## SET TASK
Reproduce every one of the following lines verbatim, without altering any character.
-------- RECORDS PROVIDED
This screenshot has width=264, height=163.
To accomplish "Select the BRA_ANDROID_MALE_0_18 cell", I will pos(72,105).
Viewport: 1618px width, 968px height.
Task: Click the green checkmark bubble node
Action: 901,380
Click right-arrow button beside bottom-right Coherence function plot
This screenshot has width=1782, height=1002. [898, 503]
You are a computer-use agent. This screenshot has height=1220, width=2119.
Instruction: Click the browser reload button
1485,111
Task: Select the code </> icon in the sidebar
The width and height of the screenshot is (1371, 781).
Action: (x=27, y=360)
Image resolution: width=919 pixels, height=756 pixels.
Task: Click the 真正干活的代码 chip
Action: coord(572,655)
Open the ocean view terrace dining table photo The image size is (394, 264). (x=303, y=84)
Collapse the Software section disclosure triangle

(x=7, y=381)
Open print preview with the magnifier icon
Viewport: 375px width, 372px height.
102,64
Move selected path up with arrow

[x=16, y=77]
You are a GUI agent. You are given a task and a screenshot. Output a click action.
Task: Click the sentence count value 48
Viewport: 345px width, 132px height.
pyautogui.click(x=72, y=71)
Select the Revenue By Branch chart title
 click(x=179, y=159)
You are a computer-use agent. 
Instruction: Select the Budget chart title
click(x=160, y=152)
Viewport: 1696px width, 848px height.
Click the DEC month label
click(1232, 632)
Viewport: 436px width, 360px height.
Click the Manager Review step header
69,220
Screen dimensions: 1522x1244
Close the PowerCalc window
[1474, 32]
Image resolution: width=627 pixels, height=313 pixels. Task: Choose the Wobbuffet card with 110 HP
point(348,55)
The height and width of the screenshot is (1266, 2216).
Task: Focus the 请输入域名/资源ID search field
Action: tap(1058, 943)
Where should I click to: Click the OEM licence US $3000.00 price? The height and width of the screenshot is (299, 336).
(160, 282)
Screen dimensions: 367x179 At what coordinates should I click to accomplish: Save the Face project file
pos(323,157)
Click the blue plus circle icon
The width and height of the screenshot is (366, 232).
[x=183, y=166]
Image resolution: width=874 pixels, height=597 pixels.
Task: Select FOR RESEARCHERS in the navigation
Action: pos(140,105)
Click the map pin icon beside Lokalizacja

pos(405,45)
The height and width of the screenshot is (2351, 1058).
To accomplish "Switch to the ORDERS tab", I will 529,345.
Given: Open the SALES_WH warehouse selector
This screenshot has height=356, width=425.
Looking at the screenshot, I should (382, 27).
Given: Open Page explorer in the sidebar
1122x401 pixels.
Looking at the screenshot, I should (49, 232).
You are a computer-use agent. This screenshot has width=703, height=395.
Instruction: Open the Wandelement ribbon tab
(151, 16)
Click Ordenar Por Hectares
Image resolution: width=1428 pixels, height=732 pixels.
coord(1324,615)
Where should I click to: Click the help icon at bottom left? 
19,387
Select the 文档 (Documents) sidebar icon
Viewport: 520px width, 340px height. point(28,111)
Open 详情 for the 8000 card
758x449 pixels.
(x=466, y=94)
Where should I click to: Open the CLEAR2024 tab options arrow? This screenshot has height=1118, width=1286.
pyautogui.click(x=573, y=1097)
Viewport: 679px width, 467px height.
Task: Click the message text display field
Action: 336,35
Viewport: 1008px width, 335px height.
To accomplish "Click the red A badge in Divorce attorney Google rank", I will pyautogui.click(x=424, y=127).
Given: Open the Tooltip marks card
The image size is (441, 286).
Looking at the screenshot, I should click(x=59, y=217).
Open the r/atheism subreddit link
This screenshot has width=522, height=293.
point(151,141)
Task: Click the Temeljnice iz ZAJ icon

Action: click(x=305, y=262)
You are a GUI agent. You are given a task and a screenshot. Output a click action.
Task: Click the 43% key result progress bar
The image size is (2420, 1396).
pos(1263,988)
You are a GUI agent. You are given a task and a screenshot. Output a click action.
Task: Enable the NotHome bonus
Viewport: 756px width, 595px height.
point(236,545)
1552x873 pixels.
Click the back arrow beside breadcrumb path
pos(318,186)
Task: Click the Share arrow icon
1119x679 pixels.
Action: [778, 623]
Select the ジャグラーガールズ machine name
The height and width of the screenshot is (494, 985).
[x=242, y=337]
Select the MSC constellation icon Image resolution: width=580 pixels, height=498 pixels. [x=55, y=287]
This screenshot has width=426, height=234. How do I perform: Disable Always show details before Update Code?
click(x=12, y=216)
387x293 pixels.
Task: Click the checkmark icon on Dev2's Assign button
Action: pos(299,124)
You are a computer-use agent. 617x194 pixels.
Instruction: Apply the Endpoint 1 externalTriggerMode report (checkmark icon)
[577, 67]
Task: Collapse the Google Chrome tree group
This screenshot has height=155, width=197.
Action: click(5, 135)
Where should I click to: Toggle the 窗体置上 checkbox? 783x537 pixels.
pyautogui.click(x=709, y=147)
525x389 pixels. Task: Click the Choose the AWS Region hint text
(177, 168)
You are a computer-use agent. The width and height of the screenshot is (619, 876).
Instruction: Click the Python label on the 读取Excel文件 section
----------------
## REPLY
This screenshot has width=264, height=163.
To accomplish "Select the BRA_ANDROID_MALE_0_18 cell", I will pos(72,105).
Viewport: 1618px width, 968px height.
Task: Click the green checkmark bubble node
Action: 901,380
Click right-arrow button beside bottom-right Coherence function plot
This screenshot has width=1782, height=1002. [898, 503]
You are a computer-use agent. This screenshot has height=1220, width=2119.
Instruction: Click the browser reload button
1485,111
Task: Select the code </> icon in the sidebar
The width and height of the screenshot is (1371, 781).
Action: (x=27, y=360)
Image resolution: width=919 pixels, height=756 pixels.
Task: Click the 真正干活的代码 chip
Action: coord(572,655)
Open the ocean view terrace dining table photo The image size is (394, 264). (x=303, y=84)
Collapse the Software section disclosure triangle

(x=7, y=381)
Open print preview with the magnifier icon
Viewport: 375px width, 372px height.
102,64
Move selected path up with arrow

[x=16, y=77]
You are a GUI agent. You are given a task and a screenshot. Output a click action.
Task: Click the sentence count value 48
Viewport: 345px width, 132px height.
pyautogui.click(x=72, y=71)
Select the Revenue By Branch chart title
 click(x=179, y=159)
You are a computer-use agent. 
Instruction: Select the Budget chart title
click(x=160, y=152)
Viewport: 1696px width, 848px height.
Click the DEC month label
click(1232, 632)
Viewport: 436px width, 360px height.
Click the Manager Review step header
69,220
Screen dimensions: 1522x1244
Close the PowerCalc window
[1474, 32]
Image resolution: width=627 pixels, height=313 pixels. Task: Choose the Wobbuffet card with 110 HP
point(348,55)
The height and width of the screenshot is (1266, 2216).
Task: Focus the 请输入域名/资源ID search field
Action: tap(1058, 943)
Where should I click to: Click the OEM licence US $3000.00 price? The height and width of the screenshot is (299, 336).
(160, 282)
Screen dimensions: 367x179 At what coordinates should I click to accomplish: Save the Face project file
pos(323,157)
Click the blue plus circle icon
The width and height of the screenshot is (366, 232).
[x=183, y=166]
Image resolution: width=874 pixels, height=597 pixels.
Task: Select FOR RESEARCHERS in the navigation
Action: pos(140,105)
Click the map pin icon beside Lokalizacja

pos(405,45)
The height and width of the screenshot is (2351, 1058).
To accomplish "Switch to the ORDERS tab", I will 529,345.
Given: Open the SALES_WH warehouse selector
This screenshot has height=356, width=425.
Looking at the screenshot, I should (382, 27).
Given: Open Page explorer in the sidebar
1122x401 pixels.
Looking at the screenshot, I should (49, 232).
You are a computer-use agent. This screenshot has width=703, height=395.
Instruction: Open the Wandelement ribbon tab
(151, 16)
Click Ordenar Por Hectares
Image resolution: width=1428 pixels, height=732 pixels.
coord(1324,615)
Where should I click to: Click the help icon at bottom left? 
19,387
Select the 文档 (Documents) sidebar icon
Viewport: 520px width, 340px height. point(28,111)
Open 详情 for the 8000 card
758x449 pixels.
(x=466, y=94)
Where should I click to: Open the CLEAR2024 tab options arrow? This screenshot has height=1118, width=1286.
pyautogui.click(x=573, y=1097)
Viewport: 679px width, 467px height.
Task: Click the message text display field
Action: 336,35
Viewport: 1008px width, 335px height.
To accomplish "Click the red A badge in Divorce attorney Google rank", I will pyautogui.click(x=424, y=127).
Given: Open the Tooltip marks card
The image size is (441, 286).
Looking at the screenshot, I should click(x=59, y=217).
Open the r/atheism subreddit link
This screenshot has width=522, height=293.
point(151,141)
Task: Click the Temeljnice iz ZAJ icon

Action: click(x=305, y=262)
You are a GUI agent. You are given a task and a screenshot. Output a click action.
Task: Click the 43% key result progress bar
The image size is (2420, 1396).
pos(1263,988)
You are a GUI agent. You are given a task and a screenshot. Output a click action.
Task: Enable the NotHome bonus
Viewport: 756px width, 595px height.
point(236,545)
1552x873 pixels.
Click the back arrow beside breadcrumb path
pos(318,186)
Task: Click the Share arrow icon
1119x679 pixels.
Action: [778, 623]
Select the ジャグラーガールズ machine name
The height and width of the screenshot is (494, 985).
[x=242, y=337]
Select the MSC constellation icon Image resolution: width=580 pixels, height=498 pixels. [x=55, y=287]
This screenshot has width=426, height=234. How do I perform: Disable Always show details before Update Code?
click(x=12, y=216)
387x293 pixels.
Task: Click the checkmark icon on Dev2's Assign button
Action: pos(299,124)
You are a computer-use agent. 617x194 pixels.
Instruction: Apply the Endpoint 1 externalTriggerMode report (checkmark icon)
[577, 67]
Task: Collapse the Google Chrome tree group
This screenshot has height=155, width=197.
Action: click(5, 135)
Where should I click to: Toggle the 窗体置上 checkbox? 783x537 pixels.
pyautogui.click(x=709, y=147)
525x389 pixels. Task: Click the Choose the AWS Region hint text
(177, 168)
You are a computer-use agent. The width and height of the screenshot is (619, 876).
Instruction: Click the Python label on the 读取Excel文件 section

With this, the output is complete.